🤑 It doesn’t get more affordable. Grab this 60% OFF Black Friday offer before it disappears…CLAIM SALE

Has The Fed Doomed The Dollar?

Published 25/06/2019, 12:02 am

Last week marked a significant turning point for the US dollar. For the first time since Jerome Powell became chair of the Federal Reserve, the central bank is thinking about easing. The US dollar was decimated as the market turned to discounting a rate cut in July. The trade-weighted dollar Index dropped to its lowest level in three months, and USD/JPY hit levels last seen in January. The currencies that benefited the most were the Canadian and New Zealand dollars; however, interestingly, the Australian dollar trailed behind as the prospect of additional easing reduces the currency’s appeal.

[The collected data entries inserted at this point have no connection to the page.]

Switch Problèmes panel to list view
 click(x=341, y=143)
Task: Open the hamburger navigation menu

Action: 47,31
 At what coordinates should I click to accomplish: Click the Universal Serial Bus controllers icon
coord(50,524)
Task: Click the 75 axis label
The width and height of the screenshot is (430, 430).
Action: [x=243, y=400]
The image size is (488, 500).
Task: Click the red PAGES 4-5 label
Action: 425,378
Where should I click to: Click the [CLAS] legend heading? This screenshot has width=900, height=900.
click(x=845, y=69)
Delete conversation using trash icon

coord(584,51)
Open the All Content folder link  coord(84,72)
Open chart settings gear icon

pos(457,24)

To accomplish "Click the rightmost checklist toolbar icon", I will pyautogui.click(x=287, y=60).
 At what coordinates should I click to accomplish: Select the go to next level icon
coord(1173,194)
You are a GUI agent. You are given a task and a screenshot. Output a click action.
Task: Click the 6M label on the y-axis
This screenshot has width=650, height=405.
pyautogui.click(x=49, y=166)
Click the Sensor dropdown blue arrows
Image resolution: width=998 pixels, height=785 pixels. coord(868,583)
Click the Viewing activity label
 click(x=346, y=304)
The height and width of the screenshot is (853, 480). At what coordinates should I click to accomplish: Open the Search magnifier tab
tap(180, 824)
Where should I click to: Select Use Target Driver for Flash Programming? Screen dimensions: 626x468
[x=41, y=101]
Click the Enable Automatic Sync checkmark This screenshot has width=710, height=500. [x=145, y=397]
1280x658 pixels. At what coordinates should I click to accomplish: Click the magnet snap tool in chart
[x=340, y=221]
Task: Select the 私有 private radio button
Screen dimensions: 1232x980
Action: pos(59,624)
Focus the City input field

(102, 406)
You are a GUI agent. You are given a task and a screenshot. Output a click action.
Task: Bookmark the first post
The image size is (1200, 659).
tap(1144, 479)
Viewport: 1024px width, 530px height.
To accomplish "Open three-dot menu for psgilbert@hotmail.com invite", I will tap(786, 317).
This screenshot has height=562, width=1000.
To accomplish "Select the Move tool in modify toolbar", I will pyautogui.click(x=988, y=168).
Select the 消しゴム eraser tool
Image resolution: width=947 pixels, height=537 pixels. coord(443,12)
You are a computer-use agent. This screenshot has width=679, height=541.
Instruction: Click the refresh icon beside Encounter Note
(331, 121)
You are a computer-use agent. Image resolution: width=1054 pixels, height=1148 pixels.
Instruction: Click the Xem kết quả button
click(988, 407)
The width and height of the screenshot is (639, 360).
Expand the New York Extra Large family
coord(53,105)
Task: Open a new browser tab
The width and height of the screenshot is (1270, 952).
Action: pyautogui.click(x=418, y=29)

In many ways the Fed has doomed the greenback. But how much it rises or falls will depend on many factor. We got a taste of that in this week’s trade, where the dovish monetary policies of the Reserve Bank of Australia and European Central Bank caused the Aussie and euro to trail behind. In the week ahead, there are very few market-moving economic reports in the US calendar, but there are many major political stories that could ignite big moves in currencies. Most of them center on the end-of-week G20 summit, but investors should also keep an eye on Iran. US President Donald Trump called off a strike 10 minutes before it was set to happen, but they could come up with another strategy to retaliate to Iran’s shooting of an unmanned drone in international waters. As for the G20, if trade talks between the US and China are rekindled, it’ll lead to a relief rally for USD/JPY.

Global FX

US DOLLAR

Data review

Data preview

  • New home sales: Housing market should be supported by the prospect of no rate cuts this year.
  • Consumer confidence index: Lower stocks, rising trade tensions and lower University of Michigan index should hurt confidence.
  • Durable goods orders: Big-ticket orders are hard to predict, but stabilization is likely after drop in April.
  • Revisions to Q1 GDP: Revisions are hard to predict, but changes can be market-moving.
  • Personal income and spending: potential upside surprise given rise in retail sales.

Key levels

  • Support 106.50
  • Resistance 108.50

US-dollar traders brace for 2019 easing

Thanks to the Fed, the short-term pullback in the US dollar has now turned into a long-term top. There’s widespread support inside the central bank for not one but possibly two interest-rate cuts this year. Considering that the Fed still maintained a hawkish bias in March and a large subset of traders were skeptical of even one 25bp rate cut this year, the possibility of 50bp of easing sent the dollar crashing through support levels. Traders were caught completely off guard as they never expected the Fed to be as dovish as other central banks. Unemployment is low and stocks at record highs, but the Fed could no longer ignore the slowdown in global growth and inflation. At first they felt that the impact would be temporary, but they’re now worried about the broader effect on the economy — so much so that eight members see the need for a rate cut this year, with seven forecasting two cuts. Back in March, no one saw the need for easing.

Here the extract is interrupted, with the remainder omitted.